BP profit more than £500m higher than expected

UK-listed oil giant BP made a profit of £4 billion in the first three months of this year
UK-listed oil giant BP made a profit of £4 billion in the first three months of this year

OIL giant BP's profit was more than half a billion pounds more than expected in the first three months of the year as the business continued to benefit from elevated energy prices.

Bosses revealed on Tuesday that the company made just under five billion US dollars (£4 billion) in underlying replacement cost profit between January and March, citing a strong performance in its oil trading business.

It is a reduction from last year - when the business rested on extremely high energy prices - but apart from that is the best result that BP has reported in at least a decade.

The drop from last year was largely thanks to the fact that BP got less money for the oil and gas that it sold, although this was partly offset by an exceptional performance from its gas marketing division.

It is also around $700 million (£560 million) more than analysts who follow the oil major had thought it would make.

Chief executive Bernard Looney said: "This has been a quarter of strong performance and strategic delivery as we continue to focus on safe and reliable operations."

The profit immediately sparked criticism, including from shadow energy secretary Ed Miliband, who called it "unearned" and "unexpected windfalls of war".

BP has already been hit by extra windfall taxes on the profits it makes from pumping oil and gas from UK waters.

However critics have said the tax allows energy companies to get away with not paying much of it if they invest in drilling for more oil and gas.

"These enormous profits are the unearned, unexpected windfalls of war. And every excess pound that the energy giants rake in is at the expense of British families," Mr Miliband said.

"Yet, after all this time, the Tory windfall tax is still full of get-out clauses with billions being bunged at oil and gas companies in special subsidies not available in any other part of the energy sector."
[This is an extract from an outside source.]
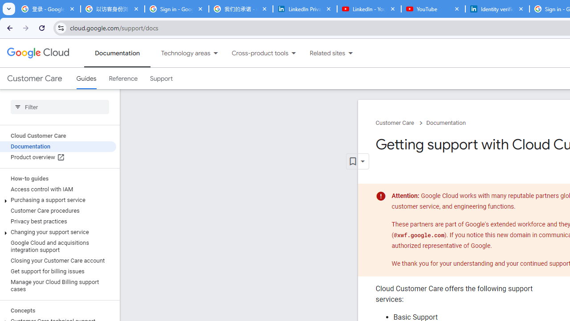 This screenshot has width=570, height=321. What do you see at coordinates (57, 199) in the screenshot?
I see `'Purchasing a support service'` at bounding box center [57, 199].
BP said it expects oil prices to remain high after a recent decision by Opec+, a cartel of oil-producing countries, to restrict production in order to keep prices up.

Demand from China will also serve to put upwards pressure on both the cost of oil and the cost of liquid natural gas.

In February, BP reported record profits for 2022 as the company - along with the rest of the energy sector - benefitted from the surge in oil and gas prices following Russia's invasion of Ukraine.

It has led to big profits for energy companies, but also fuelled a rise in energy bills for households and businesses.

Nick Butler, a former BP executive and visiting professor at Kings College London, told the BBC Today programme that the strong results had come "from a good internal business performance but also from high prices around the world".

But said the firm's profits were likely to "come down quite a lot this year" as oil and gas prices were falling back, adding: "That will have an impact on the revenue they get and the taxes they pay."

Labour would use the profits made by BP and other fossil fuel companies to freeze council tax, Sir Keir Starmer has said.

Speaking on BBC Breakfast, the Labour Leader said that "of course we want BP and others to make profits so they can invest", but that these profits are "over and above" what BP expected and should contribute to a "proper windfall tax".

"What we say in the Labour Party is use that money, have a proper windfall tax that's effective and use that money directly to freeze council tax," he said.

"The government has loopholes in the windfall tax they've put in place, so they aren't using their money effectively," he added.

Sir Keir said that the number one issue ahead of Thursday's local elections in Britain is the cost of living crisis.

He said: "Labour is choosing to in this case, use those excess profits, use a proper windfall tax, and use that directly to help people with the bills that they're struggling with."